The former is prideful, laughing at someone else’s failure, but the latter is a case of knowing how little it would take to put you in the same place.

 

And as long as I’m ranting from the vantage point of age, this Knight Life reminds me of the Olden Days, when we avoided bacon and hot dogs and bologna because they were full of nitrates and nitrites and sodium and fat and other deadly dietary mistakes.

This was back when we used to buy milk in glass, returnable bottles and carry it home in paper bags and perhaps you had to be there.

Granted, they still sold fatty salty nitrite/nitrate products, so I’m not sure who “we” consisted of, but we were apparently enough people that the Pork Producers Council got on the ball and began marketing bacon heavily.

And, I would add, with a great deal of success, even unto excess. Even unto making us indistinguishable from our pets.

And if they can make us this nuts over something that will shorten our lives, imagine how they could market something that would lengthen it?

Just kidding. No imagination required.

Someone on social media said the other day that she likes kale but hates having it shoved down her throat as the be-all and end-all of healthy foods.

Which is silly because we all know that the be-all and end-all of healthy foods is pomegranate. Which has three times more antioxidants than red wine and, coincidentally, is three times less fun.

Two thoughts:

One is that we sure are suckers for clever marketing programs and the wisdom of crowds. 

The other is that, while bacon will kill you, eating pomegranate will consign you to the depths of Hell for half the year.

Good for the body, perhaps not so good for the soul.

 

And, in the worst segue of the day, if you think the trip to the Underworld in Charon’s boat is interesting, you should ask for minimal anesthesia and a view of the screen during your next “oldfinoscopy,” which Sherman learned he needed here and in the days that followed.

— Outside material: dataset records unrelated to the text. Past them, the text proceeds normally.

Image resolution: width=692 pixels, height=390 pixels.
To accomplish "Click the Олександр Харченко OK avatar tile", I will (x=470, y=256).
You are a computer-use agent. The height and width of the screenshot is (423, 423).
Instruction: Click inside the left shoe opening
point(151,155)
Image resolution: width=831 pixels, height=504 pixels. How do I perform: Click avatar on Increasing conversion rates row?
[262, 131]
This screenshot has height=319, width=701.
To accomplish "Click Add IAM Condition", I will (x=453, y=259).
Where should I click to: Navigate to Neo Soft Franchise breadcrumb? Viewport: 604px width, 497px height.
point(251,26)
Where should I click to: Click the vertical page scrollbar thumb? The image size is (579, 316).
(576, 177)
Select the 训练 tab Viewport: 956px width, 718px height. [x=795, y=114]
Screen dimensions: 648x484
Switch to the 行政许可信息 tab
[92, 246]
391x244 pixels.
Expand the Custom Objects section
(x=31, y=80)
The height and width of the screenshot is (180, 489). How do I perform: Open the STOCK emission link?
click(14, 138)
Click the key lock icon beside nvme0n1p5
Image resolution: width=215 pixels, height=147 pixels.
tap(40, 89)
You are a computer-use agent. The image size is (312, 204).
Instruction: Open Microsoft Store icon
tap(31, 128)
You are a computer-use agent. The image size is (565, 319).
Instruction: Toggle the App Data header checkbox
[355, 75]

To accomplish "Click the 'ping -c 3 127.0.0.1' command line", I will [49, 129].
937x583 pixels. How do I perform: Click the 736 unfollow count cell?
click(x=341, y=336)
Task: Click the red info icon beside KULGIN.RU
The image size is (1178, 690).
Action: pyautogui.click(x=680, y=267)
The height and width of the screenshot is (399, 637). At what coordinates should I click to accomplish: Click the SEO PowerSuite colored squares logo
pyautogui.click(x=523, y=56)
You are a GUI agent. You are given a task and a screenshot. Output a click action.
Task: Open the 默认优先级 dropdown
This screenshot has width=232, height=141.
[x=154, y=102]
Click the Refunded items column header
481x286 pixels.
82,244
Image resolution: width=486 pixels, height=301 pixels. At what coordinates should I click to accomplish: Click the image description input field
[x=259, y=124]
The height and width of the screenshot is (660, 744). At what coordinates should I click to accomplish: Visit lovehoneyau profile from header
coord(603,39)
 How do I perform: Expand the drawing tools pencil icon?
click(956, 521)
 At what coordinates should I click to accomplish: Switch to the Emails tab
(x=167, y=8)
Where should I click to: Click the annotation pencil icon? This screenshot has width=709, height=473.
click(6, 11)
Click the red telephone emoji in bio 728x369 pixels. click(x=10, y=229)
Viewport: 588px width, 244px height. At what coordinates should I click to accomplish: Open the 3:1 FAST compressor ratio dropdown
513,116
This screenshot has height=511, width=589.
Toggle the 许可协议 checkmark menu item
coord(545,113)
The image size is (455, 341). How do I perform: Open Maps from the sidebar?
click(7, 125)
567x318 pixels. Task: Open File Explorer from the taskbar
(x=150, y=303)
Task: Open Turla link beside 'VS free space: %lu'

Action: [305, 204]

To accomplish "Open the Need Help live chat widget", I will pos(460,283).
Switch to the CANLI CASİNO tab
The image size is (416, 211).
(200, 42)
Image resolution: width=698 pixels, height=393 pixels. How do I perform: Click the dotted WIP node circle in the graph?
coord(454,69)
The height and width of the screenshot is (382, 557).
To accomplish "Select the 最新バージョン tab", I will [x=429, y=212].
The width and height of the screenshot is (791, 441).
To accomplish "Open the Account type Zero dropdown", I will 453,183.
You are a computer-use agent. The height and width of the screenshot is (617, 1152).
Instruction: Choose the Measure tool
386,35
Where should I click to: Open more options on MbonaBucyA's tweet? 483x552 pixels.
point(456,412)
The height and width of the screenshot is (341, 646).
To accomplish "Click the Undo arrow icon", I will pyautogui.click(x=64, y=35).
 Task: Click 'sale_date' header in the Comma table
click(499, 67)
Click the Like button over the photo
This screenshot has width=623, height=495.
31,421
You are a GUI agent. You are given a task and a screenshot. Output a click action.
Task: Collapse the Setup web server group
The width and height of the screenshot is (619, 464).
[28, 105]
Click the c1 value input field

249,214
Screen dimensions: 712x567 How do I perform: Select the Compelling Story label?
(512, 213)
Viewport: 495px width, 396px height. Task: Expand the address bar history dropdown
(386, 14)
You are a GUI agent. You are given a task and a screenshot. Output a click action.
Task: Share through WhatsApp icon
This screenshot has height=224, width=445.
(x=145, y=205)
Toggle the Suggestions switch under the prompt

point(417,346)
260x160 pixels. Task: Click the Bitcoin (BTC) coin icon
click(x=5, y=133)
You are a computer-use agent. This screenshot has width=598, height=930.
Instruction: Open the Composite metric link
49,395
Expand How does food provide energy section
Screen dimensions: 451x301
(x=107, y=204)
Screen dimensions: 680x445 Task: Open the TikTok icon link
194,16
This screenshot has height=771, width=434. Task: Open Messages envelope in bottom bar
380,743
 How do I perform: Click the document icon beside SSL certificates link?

I woke up towards the end of my first (awake but still numb, mind you) and it was fascinating.

This is another age thing, mind you, because I was imagining Raquel Welch and Stephen Boyd, while a younger patient would, of course, think of Martin Short and Meg Ryan.

Though, for those who think I’m not taking it seriously, I have interviewed Molly McMaster and giggled over Dave Berry, so there.

I have Colossal Colon cred.

 

Among the other foolish things we believe is that, if you spit in a tube or swipe your cheek, some company can tell you where your relatives came from.

You’re not likely to get a more accurate reading than Grimmy did, though, to be fair, and to include certain presidential candidates, they can narrow things down to a particular continent, as long as everyone stayed put.

And though most of the videos I tack on at the end of the blog are less than five minutes, here’s a portion of CBC’s Marketplace that is longer than that but will convince you not to piss away $75 or so to find out that you probably have ancestors who possibly came from one place or another:

 

(Best part is that, when I went to fetch the URL from YouTube, one of the DNA testing companies mentioned in it paid for an ad to run first.)

Community Comments

#1 Ignatz
February/1/2019
@ 8:03 am

How did bacon suddenly come to be regarded as the ultimate in deliciousness? I want to find out who the PR person for bacon is, and hire him to do my PR.

#2 Denny Lien
February/2/2019
@ 8:42 am

“How did bacon suddenly come to be regarded as the ultimate in deliciousness” indeed. I never got the memo; for me the answer is still “french fries.”